__TEXT SHOWN__
*** Block opens ***
So I read this article http://wonkette.com/578427/lets-meet-justin-harris-the-arkansas-houses-godly-child-abandoner#yZMzSJRuEJyeZfqe.99 and then I started to cry

I get that raising a child is hard.

I get that raising a child adopted from the foster care system can be really, really hard.

I took two days of classes telling me how hard it could be.

It almost scared me out of adopting. But I went forward. I filled out pages and pages of forms. I had my fingerprints taken. I signed away rights to confidentiality of medical and counseling records. I had to get a physical.

Then a social worker came to my home twice, once meeting with my parents, and a sister and her husband. My brother in law suggested that I probably should have just rented a new place rather than doing the cleaning I did to prepare for these visits. My dog obeyed the "stay command" for a half an hour and then stood up leaving a pile of hair on the floor, having shed most of his coat--probably because he could sense how stressed I was.

I heard about children that I though I couldn't handle and I said no. I wouldn't say yes to a child that I couldn't be sure I could be the mom they needed for life. And then I heard about this "delightful 8year old, who even looked a little like me." They said she wanted to be a vegetarian (like I mostly am.) But it turned out she wanted to be a veterinarian.

After my daughter and I became a family, social workers visited our home once a month. And then 8 months later we "finally became a very funny family." (As my then 9 year old daughter described finalization day.)

I will say the first two months were easy, just like they told us they might be in the class. Then there were some really hard months. For a while it seemed like the more certain she was that I would be her mom forever, the more secure she was in showing how her life before had hurt her. One doctor said, "She didn't show anxiety before she lived with you." And I had to point out, that being able to show it now might be a good thing.

Then there were the years where she came to understand that what had happened was really bad. There were days I sobbed in the back yard so my daughter wouldn't hear me. There were days she picked a fight so she could sob in my arms.

But there were so many good times. Like the April 1 where we did the day backwards, eating a big dinner at 8: a.m. and eggs and cereal for supper. Or the camping trips. Or making cookies. Or doing volunteer work. Or laughing. Or reading together. Or watching her piano recitals....

When I hear about this story, about a child who was rehomed and then raped, I am in tears.

My daughter once told a group of people taking the class to adopt children from foster care, "Don't do it if you think it will be easy. But what's the good of only doing what is easy." And as hard as it was some days for me, I chose to adopt. She didn't choose her life. It was thousands of times harder for her. And I was the grown up.

I had family to help me. But there are all kinds of post-adoption services in these adoptions including counseling, support groups, therapeutic living settings, and respite care.

Rehoming means giving kids with so much hardship to parents who haven't had the benefit of those classes, or the benefit of those visits to their family, or the benefit of fingerprints, or the benefit of respite care. If we wouldn't let birth parents give their kids away, we absolutely 1000 times more shouldn't let adoptive parents give kids away that have experienced so much loss in their life, without services, without support. I get that sometimes it just doesn't work whether a child is born into a family or adopted into a family. But there are services. Rehoming is just another word for abandoning and in the case of this family, just another word for trafficking.

My daughter is 27. She works in a fast food restaurant and lives in a state without expanded Medicaid. So she doesn't get some of the support she needs. I am so proud of her. She is an amazing young woman. And she is loved.
*** Block closes ***
__DATA BLOCK__
*** Block opens ***
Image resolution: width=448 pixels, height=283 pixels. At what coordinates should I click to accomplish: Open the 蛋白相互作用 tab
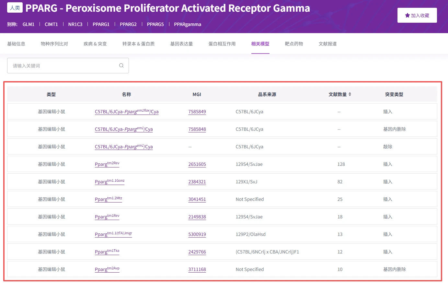[x=222, y=44]
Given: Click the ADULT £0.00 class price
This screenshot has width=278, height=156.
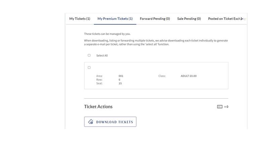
*** Block closes ***
__WORK TO BE COMPLETED__
Answer these questions using the adoption text.
(a) How many days of classes did the writer take before adopting?
(b) What did the girl actually want to be, as it turned out, instead of a vegetarian?
(c) How old is the writer's daughter now, and where does she work?

__COMPLETED TASK__
(a) Two days.
(b) A veterinarian.
(c) She is 27 and works in a fast food restaurant.